How China distorts its minorities through propaganda

“Tibet has lost its voice,” says the Tibetan poet and activist Tsering Woeser, referring to the years since China invaded Tibet in 1950. “Artists do not have the freedom to show their real minds. In Tibet, ideology is so strict that space for publishing works is very limited. For self protection, artists and intellectuals are forced to be dumb.”

The Communist government of the People’s Republic of China announced that it would use propaganda films to publicise its ethnic minority groups – shooting one movie for each of the country’s 55 ethnicities.
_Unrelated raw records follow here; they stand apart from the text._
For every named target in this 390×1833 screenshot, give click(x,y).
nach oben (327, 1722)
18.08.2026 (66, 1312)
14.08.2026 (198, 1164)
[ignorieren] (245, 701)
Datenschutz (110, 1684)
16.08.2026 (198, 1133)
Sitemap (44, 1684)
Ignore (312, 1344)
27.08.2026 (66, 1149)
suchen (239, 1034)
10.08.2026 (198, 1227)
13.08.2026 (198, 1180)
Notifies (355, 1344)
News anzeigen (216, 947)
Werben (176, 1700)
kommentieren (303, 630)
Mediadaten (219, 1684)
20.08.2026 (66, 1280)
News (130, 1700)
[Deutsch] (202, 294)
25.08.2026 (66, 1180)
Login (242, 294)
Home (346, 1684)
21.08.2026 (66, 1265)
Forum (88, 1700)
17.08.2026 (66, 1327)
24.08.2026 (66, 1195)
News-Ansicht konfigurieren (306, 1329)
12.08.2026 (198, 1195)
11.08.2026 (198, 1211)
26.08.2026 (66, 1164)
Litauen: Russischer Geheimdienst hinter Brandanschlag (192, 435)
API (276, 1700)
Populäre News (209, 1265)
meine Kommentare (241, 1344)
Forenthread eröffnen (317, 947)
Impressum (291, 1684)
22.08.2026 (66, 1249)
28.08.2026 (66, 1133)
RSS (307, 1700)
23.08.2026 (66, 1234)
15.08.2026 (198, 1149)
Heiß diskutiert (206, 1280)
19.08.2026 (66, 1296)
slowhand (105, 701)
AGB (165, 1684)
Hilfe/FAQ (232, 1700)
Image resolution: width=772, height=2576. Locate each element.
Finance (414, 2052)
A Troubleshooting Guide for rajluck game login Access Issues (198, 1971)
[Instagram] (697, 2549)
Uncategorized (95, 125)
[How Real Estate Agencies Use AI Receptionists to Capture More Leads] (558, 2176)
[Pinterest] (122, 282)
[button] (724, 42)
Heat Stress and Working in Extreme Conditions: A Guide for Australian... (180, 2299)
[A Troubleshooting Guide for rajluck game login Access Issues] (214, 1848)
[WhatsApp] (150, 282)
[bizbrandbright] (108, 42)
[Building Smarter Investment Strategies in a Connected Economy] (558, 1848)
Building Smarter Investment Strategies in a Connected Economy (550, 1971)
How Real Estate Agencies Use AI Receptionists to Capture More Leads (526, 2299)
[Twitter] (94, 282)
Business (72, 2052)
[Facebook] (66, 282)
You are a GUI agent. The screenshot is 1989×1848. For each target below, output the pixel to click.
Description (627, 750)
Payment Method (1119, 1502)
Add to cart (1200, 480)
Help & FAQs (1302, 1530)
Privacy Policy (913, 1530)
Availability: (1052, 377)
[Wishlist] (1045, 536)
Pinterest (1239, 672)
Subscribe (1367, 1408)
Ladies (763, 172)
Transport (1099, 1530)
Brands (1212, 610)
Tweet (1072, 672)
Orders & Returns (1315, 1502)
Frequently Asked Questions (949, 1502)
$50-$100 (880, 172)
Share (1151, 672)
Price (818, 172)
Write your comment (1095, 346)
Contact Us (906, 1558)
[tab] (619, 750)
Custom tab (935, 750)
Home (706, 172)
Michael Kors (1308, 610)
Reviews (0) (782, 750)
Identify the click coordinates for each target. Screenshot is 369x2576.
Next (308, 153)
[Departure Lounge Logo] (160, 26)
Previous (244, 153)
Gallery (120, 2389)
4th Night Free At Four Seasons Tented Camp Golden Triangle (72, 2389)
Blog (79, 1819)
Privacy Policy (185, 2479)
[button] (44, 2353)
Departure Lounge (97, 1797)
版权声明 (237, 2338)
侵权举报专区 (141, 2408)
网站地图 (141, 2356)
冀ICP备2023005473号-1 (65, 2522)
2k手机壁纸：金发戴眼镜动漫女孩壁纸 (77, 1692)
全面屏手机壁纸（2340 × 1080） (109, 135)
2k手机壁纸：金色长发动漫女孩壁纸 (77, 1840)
Their aim is to promote China as a multicultural, multiethnic country.

There is a vast gap between how the Chinese Communist Party represents minorities and how they represent themselves. They are commonly depicted in government-produced media as harmless entertainers. The dominant Han Chinese government needs to control restive minorities, who occasionally riot against the government. They present propaganda in the guise of art.

Song and dance

Woeser published a book that describesTibet as a “giant prison”. Her works are banned in mainland China, and her freedom of movement is restricted.

The Chinese government won’t give Tibetans control over their own narrative. Instead, the art that is allowed must depict the region as a touristic paradise.

The ethnic minority artists largely avoid contemporary, more realistic depictions of their homelands.

Zang Xiaowei, a professor of Chinese studies at the University of Sheffield, says that mass media depictions of ethnic minorities are carefully curated to bolster the Communist Party’s “mandate [and] legitimacy to govern China”, a vast land of disparate cultures.

The Communist Party portrays the ethnic groups as under-developed in order to justify its own actions toward them. In Tibet, for example, the government claims that Chinese rule has broken down a barbaric feudal system and brought important everyday benefits and infrastructure to the people, from roads to education. The propaganda also celebrates Tibet’s cultural roots, such as folk dancing or singing – much of which, ironically, has been eroded by top-down development.

Getting real

In Chinese state media, Uyghurs are also stereotyped. They are often labelled as either terrorists or as a people who are too busy singing and dancing to cause issues.

For Uyghur hip-hop band Six City, however, music is less about politics and more about rejecting stereotypes. “If you’re from the Uyghur minority, you need to play Uyghur folk music. They don’t care that we can play hip-hop or pop,” says one Six City band member. His bandmate adds: “it’s like being clowns.”

Musicians in Six City want their voice to show the world what they are really like. “The whole world thinks we’ve disappeared, that we’re extinct. What’s the most important thing for Uyghur people now? It’s not development. The most important thing is that people know who we are.”